▶ _YOUR TASK_:
Update this listing by replacing every occurrence of "How do I perform" with "How do I carry out", leaving all other text unchanged.

Saved data entries:
(begin)

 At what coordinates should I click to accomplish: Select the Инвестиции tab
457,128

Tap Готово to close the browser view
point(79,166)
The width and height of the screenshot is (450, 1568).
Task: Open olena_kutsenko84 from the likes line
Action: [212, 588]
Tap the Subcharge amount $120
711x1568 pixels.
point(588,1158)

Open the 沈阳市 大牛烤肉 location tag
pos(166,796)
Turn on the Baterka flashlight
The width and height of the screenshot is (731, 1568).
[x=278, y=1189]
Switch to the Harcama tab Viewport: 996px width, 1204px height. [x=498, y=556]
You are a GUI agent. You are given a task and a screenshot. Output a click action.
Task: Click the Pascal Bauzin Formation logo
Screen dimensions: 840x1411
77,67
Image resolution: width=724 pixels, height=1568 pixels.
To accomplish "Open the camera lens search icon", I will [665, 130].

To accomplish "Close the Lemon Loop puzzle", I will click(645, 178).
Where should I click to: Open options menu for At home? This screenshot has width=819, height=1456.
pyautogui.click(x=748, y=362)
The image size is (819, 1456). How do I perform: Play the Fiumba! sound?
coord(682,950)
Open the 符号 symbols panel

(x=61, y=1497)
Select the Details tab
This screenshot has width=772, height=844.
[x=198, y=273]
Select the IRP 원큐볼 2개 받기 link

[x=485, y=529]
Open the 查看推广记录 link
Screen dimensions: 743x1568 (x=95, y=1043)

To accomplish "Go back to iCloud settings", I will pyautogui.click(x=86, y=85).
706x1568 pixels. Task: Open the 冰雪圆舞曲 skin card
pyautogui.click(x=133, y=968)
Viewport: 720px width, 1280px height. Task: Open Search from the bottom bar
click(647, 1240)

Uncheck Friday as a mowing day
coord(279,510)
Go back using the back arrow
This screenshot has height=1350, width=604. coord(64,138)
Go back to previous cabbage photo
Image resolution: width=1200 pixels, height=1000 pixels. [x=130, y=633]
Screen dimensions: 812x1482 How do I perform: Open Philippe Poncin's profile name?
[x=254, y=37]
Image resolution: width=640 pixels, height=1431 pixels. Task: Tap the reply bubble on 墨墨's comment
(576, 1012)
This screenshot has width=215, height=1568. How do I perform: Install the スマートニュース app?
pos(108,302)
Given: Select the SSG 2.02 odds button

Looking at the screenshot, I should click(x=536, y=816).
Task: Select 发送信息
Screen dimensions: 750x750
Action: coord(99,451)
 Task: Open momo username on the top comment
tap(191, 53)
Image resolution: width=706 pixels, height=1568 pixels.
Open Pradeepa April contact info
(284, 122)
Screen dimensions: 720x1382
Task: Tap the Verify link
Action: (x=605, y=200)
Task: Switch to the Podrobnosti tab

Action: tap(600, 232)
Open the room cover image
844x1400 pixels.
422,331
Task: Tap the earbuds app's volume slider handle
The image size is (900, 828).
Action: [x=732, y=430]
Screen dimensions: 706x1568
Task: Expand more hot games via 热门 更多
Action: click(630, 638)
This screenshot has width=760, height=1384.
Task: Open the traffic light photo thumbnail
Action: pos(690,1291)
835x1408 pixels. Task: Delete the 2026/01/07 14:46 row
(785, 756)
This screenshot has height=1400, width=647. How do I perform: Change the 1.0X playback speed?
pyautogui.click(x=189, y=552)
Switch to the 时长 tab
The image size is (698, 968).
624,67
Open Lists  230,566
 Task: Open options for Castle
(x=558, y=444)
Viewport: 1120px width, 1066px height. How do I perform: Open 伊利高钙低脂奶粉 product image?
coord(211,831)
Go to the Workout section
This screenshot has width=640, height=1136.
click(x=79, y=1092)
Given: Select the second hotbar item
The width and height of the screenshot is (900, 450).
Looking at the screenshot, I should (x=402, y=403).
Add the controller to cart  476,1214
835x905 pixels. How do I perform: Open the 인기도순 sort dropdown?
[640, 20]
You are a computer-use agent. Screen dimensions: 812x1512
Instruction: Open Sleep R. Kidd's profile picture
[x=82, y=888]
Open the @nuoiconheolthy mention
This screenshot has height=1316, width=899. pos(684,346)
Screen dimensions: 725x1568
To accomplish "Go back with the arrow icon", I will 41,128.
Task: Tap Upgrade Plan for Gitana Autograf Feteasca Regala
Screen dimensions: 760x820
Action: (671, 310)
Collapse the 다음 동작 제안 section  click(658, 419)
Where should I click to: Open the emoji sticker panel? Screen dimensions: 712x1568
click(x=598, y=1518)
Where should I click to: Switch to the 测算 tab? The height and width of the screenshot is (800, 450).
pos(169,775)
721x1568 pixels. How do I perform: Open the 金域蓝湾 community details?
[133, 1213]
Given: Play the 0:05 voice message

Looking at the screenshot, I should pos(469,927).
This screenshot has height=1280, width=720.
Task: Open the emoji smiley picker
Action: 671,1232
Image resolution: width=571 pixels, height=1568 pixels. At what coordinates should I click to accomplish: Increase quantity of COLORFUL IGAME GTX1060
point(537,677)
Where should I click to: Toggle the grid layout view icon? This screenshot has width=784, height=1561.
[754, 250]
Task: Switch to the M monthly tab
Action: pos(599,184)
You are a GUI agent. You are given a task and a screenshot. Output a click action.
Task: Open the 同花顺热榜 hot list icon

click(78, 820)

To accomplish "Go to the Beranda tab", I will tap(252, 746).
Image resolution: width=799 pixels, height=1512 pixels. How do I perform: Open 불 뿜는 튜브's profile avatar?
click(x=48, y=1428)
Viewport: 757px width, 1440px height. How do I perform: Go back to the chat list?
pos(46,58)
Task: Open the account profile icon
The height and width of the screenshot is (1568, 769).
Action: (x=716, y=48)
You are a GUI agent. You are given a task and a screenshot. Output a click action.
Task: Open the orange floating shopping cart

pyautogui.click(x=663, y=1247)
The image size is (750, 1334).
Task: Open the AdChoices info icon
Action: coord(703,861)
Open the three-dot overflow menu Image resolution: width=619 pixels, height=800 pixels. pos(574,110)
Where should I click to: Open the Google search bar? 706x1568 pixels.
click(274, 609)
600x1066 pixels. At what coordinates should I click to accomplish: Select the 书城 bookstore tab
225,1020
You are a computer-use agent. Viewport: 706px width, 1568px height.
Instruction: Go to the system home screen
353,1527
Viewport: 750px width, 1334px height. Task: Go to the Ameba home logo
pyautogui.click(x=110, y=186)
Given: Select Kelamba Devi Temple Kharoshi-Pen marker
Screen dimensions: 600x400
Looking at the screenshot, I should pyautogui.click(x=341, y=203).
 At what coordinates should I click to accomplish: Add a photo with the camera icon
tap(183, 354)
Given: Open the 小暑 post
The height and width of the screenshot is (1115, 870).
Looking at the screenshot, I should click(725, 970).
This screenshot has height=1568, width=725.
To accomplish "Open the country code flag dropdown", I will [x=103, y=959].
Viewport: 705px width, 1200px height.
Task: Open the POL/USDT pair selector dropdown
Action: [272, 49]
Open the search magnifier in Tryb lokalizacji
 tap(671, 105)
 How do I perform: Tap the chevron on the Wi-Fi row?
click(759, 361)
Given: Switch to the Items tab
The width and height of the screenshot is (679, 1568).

(end)

▶ _FULL OUTPUT_:
 At what coordinates should I click to accomplish: Select the Инвестиции tab
457,128

Tap Готово to close the browser view
point(79,166)
The width and height of the screenshot is (450, 1568).
Task: Open olena_kutsenko84 from the likes line
Action: [212, 588]
Tap the Subcharge amount $120
711x1568 pixels.
point(588,1158)

Open the 沈阳市 大牛烤肉 location tag
pos(166,796)
Turn on the Baterka flashlight
The width and height of the screenshot is (731, 1568).
[x=278, y=1189]
Switch to the Harcama tab Viewport: 996px width, 1204px height. [x=498, y=556]
You are a GUI agent. You are given a task and a screenshot. Output a click action.
Task: Click the Pascal Bauzin Formation logo
Screen dimensions: 840x1411
77,67
Image resolution: width=724 pixels, height=1568 pixels.
To accomplish "Open the camera lens search icon", I will [665, 130].

To accomplish "Close the Lemon Loop puzzle", I will click(645, 178).
Where should I click to: Open options menu for At home? This screenshot has width=819, height=1456.
pyautogui.click(x=748, y=362)
The image size is (819, 1456). How do I carry out: Play the Fiumba! sound?
coord(682,950)
Open the 符号 symbols panel

(x=61, y=1497)
Select the Details tab
This screenshot has width=772, height=844.
[x=198, y=273]
Select the IRP 원큐볼 2개 받기 link

[x=485, y=529]
Open the 查看推广记录 link
Screen dimensions: 743x1568 (x=95, y=1043)

To accomplish "Go back to iCloud settings", I will pyautogui.click(x=86, y=85).
706x1568 pixels. Task: Open the 冰雪圆舞曲 skin card
pyautogui.click(x=133, y=968)
Viewport: 720px width, 1280px height. Task: Open Search from the bottom bar
click(647, 1240)

Uncheck Friday as a mowing day
coord(279,510)
Go back using the back arrow
This screenshot has height=1350, width=604. coord(64,138)
Go back to previous cabbage photo
Image resolution: width=1200 pixels, height=1000 pixels. [x=130, y=633]
Screen dimensions: 812x1482 How do I carry out: Open Philippe Poncin's profile name?
[x=254, y=37]
Image resolution: width=640 pixels, height=1431 pixels. Task: Tap the reply bubble on 墨墨's comment
(576, 1012)
This screenshot has width=215, height=1568. How do I carry out: Install the スマートニュース app?
pos(108,302)
Given: Select the SSG 2.02 odds button

Looking at the screenshot, I should click(x=536, y=816).
Task: Select 发送信息
Screen dimensions: 750x750
Action: coord(99,451)
 Task: Open momo username on the top comment
tap(191, 53)
Image resolution: width=706 pixels, height=1568 pixels.
Open Pradeepa April contact info
(284, 122)
Screen dimensions: 720x1382
Task: Tap the Verify link
Action: (x=605, y=200)
Task: Switch to the Podrobnosti tab

Action: tap(600, 232)
Open the room cover image
844x1400 pixels.
422,331
Task: Tap the earbuds app's volume slider handle
The image size is (900, 828).
Action: [x=732, y=430]
Screen dimensions: 706x1568
Task: Expand more hot games via 热门 更多
Action: click(630, 638)
This screenshot has width=760, height=1384.
Task: Open the traffic light photo thumbnail
Action: pos(690,1291)
835x1408 pixels. Task: Delete the 2026/01/07 14:46 row
(785, 756)
This screenshot has height=1400, width=647. How do I carry out: Change the 1.0X playback speed?
pyautogui.click(x=189, y=552)
Switch to the 时长 tab
The image size is (698, 968).
624,67
Open Lists  230,566
 Task: Open options for Castle
(x=558, y=444)
Viewport: 1120px width, 1066px height. How do I carry out: Open 伊利高钙低脂奶粉 product image?
coord(211,831)
Go to the Workout section
This screenshot has width=640, height=1136.
click(x=79, y=1092)
Given: Select the second hotbar item
The width and height of the screenshot is (900, 450).
Looking at the screenshot, I should (x=402, y=403).
Add the controller to cart  476,1214
835x905 pixels. How do I carry out: Open the 인기도순 sort dropdown?
[640, 20]
You are a computer-use agent. Screen dimensions: 812x1512
Instruction: Open Sleep R. Kidd's profile picture
[x=82, y=888]
Open the @nuoiconheolthy mention
This screenshot has height=1316, width=899. pos(684,346)
Screen dimensions: 725x1568
To accomplish "Go back with the arrow icon", I will 41,128.
Task: Tap Upgrade Plan for Gitana Autograf Feteasca Regala
Screen dimensions: 760x820
Action: (671, 310)
Collapse the 다음 동작 제안 section  click(658, 419)
Where should I click to: Open the emoji sticker panel? Screen dimensions: 712x1568
click(x=598, y=1518)
Where should I click to: Switch to the 测算 tab? The height and width of the screenshot is (800, 450).
pos(169,775)
721x1568 pixels. How do I carry out: Open the 金域蓝湾 community details?
[133, 1213]
Given: Play the 0:05 voice message

Looking at the screenshot, I should pos(469,927).
This screenshot has height=1280, width=720.
Task: Open the emoji smiley picker
Action: 671,1232
Image resolution: width=571 pixels, height=1568 pixels. At what coordinates should I click to accomplish: Increase quantity of COLORFUL IGAME GTX1060
point(537,677)
Where should I click to: Toggle the grid layout view icon? This screenshot has width=784, height=1561.
[754, 250]
Task: Switch to the M monthly tab
Action: pos(599,184)
You are a GUI agent. You are given a task and a screenshot. Output a click action.
Task: Open the 同花顺热榜 hot list icon

click(78, 820)

To accomplish "Go to the Beranda tab", I will tap(252, 746).
Image resolution: width=799 pixels, height=1512 pixels. How do I carry out: Open 불 뿜는 튜브's profile avatar?
click(x=48, y=1428)
Viewport: 757px width, 1440px height. How do I carry out: Go back to the chat list?
pos(46,58)
Task: Open the account profile icon
The height and width of the screenshot is (1568, 769).
Action: (x=716, y=48)
You are a GUI agent. You are given a task and a screenshot. Output a click action.
Task: Open the orange floating shopping cart

pyautogui.click(x=663, y=1247)
The image size is (750, 1334).
Task: Open the AdChoices info icon
Action: coord(703,861)
Open the three-dot overflow menu Image resolution: width=619 pixels, height=800 pixels. pos(574,110)
Where should I click to: Open the Google search bar? 706x1568 pixels.
click(274, 609)
600x1066 pixels. At what coordinates should I click to accomplish: Select the 书城 bookstore tab
225,1020
You are a computer-use agent. Viewport: 706px width, 1568px height.
Instruction: Go to the system home screen
353,1527
Viewport: 750px width, 1334px height. Task: Go to the Ameba home logo
pyautogui.click(x=110, y=186)
Given: Select Kelamba Devi Temple Kharoshi-Pen marker
Screen dimensions: 600x400
Looking at the screenshot, I should pyautogui.click(x=341, y=203).
 At what coordinates should I click to accomplish: Add a photo with the camera icon
tap(183, 354)
Given: Open the 小暑 post
The height and width of the screenshot is (1115, 870).
Looking at the screenshot, I should click(725, 970).
This screenshot has height=1568, width=725.
To accomplish "Open the country code flag dropdown", I will [x=103, y=959].
Viewport: 705px width, 1200px height.
Task: Open the POL/USDT pair selector dropdown
Action: [272, 49]
Open the search magnifier in Tryb lokalizacji
 tap(671, 105)
 How do I carry out: Tap the chevron on the Wi-Fi row?
click(759, 361)
Given: Switch to the Items tab
The width and height of the screenshot is (679, 1568).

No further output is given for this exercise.